### [Task details]
What is wanted is every line below from the one with "Image resolution: width=387" up to and including the one with "Open the Saintess comic cover thumbnail", retyped exactly, pictures excluded, nothing else.

Raw data below:

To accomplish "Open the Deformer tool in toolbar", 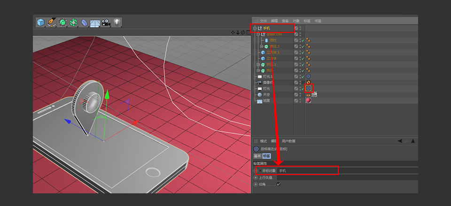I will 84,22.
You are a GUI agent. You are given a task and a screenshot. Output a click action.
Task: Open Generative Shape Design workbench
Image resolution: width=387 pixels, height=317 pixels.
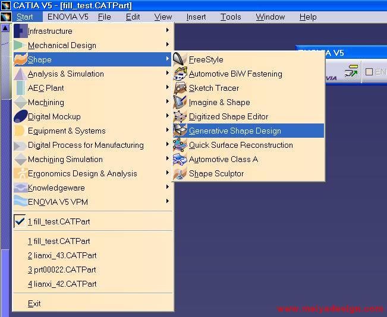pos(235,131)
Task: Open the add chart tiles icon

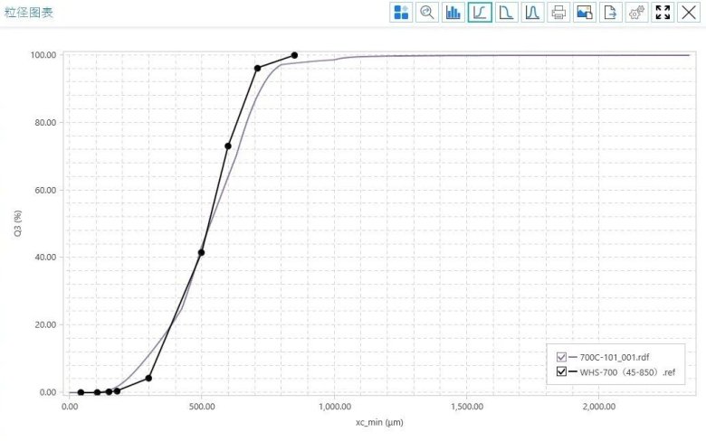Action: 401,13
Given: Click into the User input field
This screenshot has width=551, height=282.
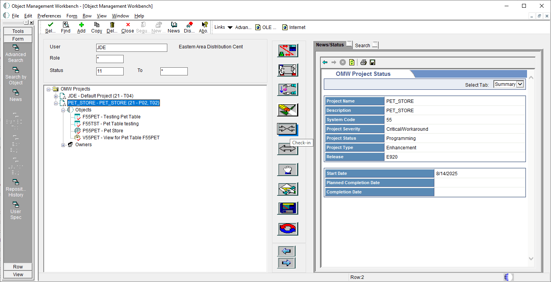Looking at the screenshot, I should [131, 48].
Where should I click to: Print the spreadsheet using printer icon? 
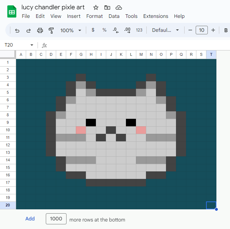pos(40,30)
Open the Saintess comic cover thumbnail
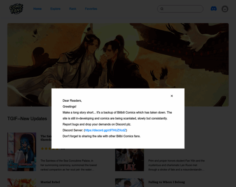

End of Raw data.
Raw data below:

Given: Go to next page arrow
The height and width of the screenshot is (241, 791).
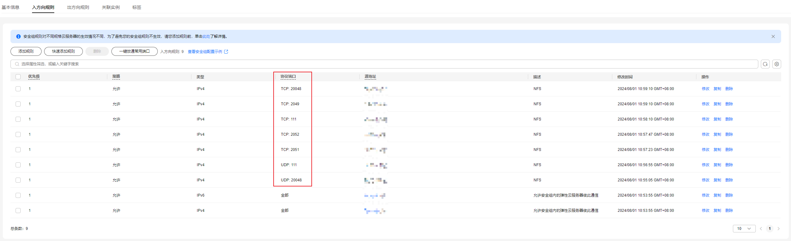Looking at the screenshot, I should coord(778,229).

End of Raw data.

### [Answer]
Image resolution: width=387 pixels, height=317 pixels.
pos(235,131)
Task: Open the add chart tiles icon

Action: 401,13
Given: Click into the User input field
This screenshot has width=551, height=282.
Looking at the screenshot, I should [131, 48].
Where should I click to: Print the spreadsheet using printer icon? 
pos(40,30)
Open the Saintess comic cover thumbnail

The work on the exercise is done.